Among the entries below, find the lines holding "blue" and copy them.

---

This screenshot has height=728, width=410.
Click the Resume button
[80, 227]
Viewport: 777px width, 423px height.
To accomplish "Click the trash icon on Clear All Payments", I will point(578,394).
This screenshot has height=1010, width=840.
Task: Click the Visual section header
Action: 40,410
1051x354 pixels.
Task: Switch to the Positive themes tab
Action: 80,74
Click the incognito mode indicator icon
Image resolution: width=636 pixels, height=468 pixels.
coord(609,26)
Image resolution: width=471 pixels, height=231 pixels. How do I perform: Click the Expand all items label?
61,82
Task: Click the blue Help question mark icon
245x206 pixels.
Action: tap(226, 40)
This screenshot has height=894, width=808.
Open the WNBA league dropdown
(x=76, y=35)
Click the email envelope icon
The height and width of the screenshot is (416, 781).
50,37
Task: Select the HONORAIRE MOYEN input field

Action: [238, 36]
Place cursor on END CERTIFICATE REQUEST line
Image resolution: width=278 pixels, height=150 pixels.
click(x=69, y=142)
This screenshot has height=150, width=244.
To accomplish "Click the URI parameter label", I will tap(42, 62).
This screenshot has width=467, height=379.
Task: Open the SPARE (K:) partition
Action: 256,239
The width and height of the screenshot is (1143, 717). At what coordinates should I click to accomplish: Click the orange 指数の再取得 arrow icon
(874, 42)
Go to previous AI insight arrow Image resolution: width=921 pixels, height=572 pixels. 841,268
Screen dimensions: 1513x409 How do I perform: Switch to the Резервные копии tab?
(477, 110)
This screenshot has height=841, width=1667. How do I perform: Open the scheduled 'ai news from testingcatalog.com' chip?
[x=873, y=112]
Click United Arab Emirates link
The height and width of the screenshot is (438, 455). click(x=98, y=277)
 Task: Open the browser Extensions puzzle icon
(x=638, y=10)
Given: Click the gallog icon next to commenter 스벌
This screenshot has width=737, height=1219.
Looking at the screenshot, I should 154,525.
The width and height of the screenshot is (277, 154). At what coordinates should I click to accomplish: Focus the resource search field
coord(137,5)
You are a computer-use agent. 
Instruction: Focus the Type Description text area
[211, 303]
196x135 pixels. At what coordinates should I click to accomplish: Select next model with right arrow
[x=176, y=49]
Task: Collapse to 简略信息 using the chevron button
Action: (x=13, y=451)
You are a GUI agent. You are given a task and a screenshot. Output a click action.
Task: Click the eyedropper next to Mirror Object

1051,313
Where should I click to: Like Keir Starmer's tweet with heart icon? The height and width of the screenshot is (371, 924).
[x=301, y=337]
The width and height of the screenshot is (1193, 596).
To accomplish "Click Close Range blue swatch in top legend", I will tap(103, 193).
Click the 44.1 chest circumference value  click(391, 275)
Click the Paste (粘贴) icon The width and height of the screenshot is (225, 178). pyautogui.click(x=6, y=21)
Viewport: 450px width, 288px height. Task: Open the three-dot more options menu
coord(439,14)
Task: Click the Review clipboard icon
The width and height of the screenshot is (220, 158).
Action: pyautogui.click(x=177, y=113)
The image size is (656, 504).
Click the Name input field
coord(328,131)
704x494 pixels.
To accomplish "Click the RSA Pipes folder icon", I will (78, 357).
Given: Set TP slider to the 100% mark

---

### Task answer
Task: Click the blue Help question mark icon
To accomplish "Click Close Range blue swatch in top legend", I will tap(103, 193).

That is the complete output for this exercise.